━━━ MATERIAL SUPPLIED ━━━
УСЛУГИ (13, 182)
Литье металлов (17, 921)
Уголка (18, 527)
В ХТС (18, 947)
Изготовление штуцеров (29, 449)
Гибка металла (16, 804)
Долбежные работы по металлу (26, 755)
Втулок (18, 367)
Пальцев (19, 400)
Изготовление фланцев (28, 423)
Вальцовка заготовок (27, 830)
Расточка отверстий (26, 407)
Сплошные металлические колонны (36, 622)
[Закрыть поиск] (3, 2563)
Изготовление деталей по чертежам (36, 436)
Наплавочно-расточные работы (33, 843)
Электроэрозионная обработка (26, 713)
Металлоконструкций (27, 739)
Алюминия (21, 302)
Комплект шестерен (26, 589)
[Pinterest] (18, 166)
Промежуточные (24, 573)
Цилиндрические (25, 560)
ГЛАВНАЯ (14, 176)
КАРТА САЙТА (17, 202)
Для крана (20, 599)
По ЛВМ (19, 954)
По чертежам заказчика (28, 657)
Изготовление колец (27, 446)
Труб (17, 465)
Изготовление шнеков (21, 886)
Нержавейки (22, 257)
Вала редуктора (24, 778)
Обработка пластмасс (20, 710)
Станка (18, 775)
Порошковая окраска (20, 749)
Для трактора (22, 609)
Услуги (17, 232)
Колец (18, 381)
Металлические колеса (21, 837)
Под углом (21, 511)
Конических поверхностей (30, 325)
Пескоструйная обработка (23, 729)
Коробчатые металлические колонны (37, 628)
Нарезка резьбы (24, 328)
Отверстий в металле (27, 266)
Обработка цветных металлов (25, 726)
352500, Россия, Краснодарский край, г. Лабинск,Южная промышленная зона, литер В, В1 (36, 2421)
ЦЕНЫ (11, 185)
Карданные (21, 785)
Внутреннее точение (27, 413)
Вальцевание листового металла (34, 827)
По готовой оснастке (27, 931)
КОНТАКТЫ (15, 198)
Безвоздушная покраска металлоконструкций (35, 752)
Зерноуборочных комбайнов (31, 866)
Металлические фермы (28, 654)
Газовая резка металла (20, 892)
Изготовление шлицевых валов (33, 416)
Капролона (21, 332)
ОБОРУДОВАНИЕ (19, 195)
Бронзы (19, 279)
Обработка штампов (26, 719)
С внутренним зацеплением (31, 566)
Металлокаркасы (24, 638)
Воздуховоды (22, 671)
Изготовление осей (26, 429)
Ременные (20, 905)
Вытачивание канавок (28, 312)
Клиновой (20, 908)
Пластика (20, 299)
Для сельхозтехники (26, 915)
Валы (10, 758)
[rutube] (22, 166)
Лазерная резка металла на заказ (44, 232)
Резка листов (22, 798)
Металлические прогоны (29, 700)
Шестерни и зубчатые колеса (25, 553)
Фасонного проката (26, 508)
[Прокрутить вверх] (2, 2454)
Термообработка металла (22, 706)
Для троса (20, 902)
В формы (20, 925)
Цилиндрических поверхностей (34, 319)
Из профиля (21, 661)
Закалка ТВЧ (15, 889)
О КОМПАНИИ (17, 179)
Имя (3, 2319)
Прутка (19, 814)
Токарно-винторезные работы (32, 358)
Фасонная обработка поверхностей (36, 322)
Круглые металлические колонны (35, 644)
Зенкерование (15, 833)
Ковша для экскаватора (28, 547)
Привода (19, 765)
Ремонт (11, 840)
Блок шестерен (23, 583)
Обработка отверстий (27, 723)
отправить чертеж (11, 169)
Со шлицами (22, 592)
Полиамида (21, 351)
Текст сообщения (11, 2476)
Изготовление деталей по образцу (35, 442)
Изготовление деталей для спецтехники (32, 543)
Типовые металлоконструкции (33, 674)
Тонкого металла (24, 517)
━━━
**WHAT TO WORK ON**
Please reproduce the listing word for word, but only from the line that contains "[rutube] (22, 166)" to its last line, inclusive.

**EXERCISE SOLUTION**
[rutube] (22, 166)
Лазерная резка металла на заказ (44, 232)
Резка листов (22, 798)
Металлические прогоны (29, 700)
Шестерни и зубчатые колеса (25, 553)
Фасонного проката (26, 508)
[Прокрутить вверх] (2, 2454)
Термообработка металла (22, 706)
Для троса (20, 902)
В формы (20, 925)
Цилиндрических поверхностей (34, 319)
Из профиля (21, 661)
Закалка ТВЧ (15, 889)
О КОМПАНИИ (17, 179)
Имя (3, 2319)
Прутка (19, 814)
Токарно-винторезные работы (32, 358)
Фасонная обработка поверхностей (36, 322)
Круглые металлические колонны (35, 644)
Зенкерование (15, 833)
Ковша для экскаватора (28, 547)
Привода (19, 765)
Ремонт (11, 840)
Блок шестерен (23, 583)
Обработка отверстий (27, 723)
отправить чертеж (11, 169)
Со шлицами (22, 592)
Полиамида (21, 351)
Текст сообщения (11, 2476)
Изготовление деталей по образцу (35, 442)
Изготовление деталей для спецтехники (32, 543)
Типовые металлоконструкции (33, 674)
Тонкого металла (24, 517)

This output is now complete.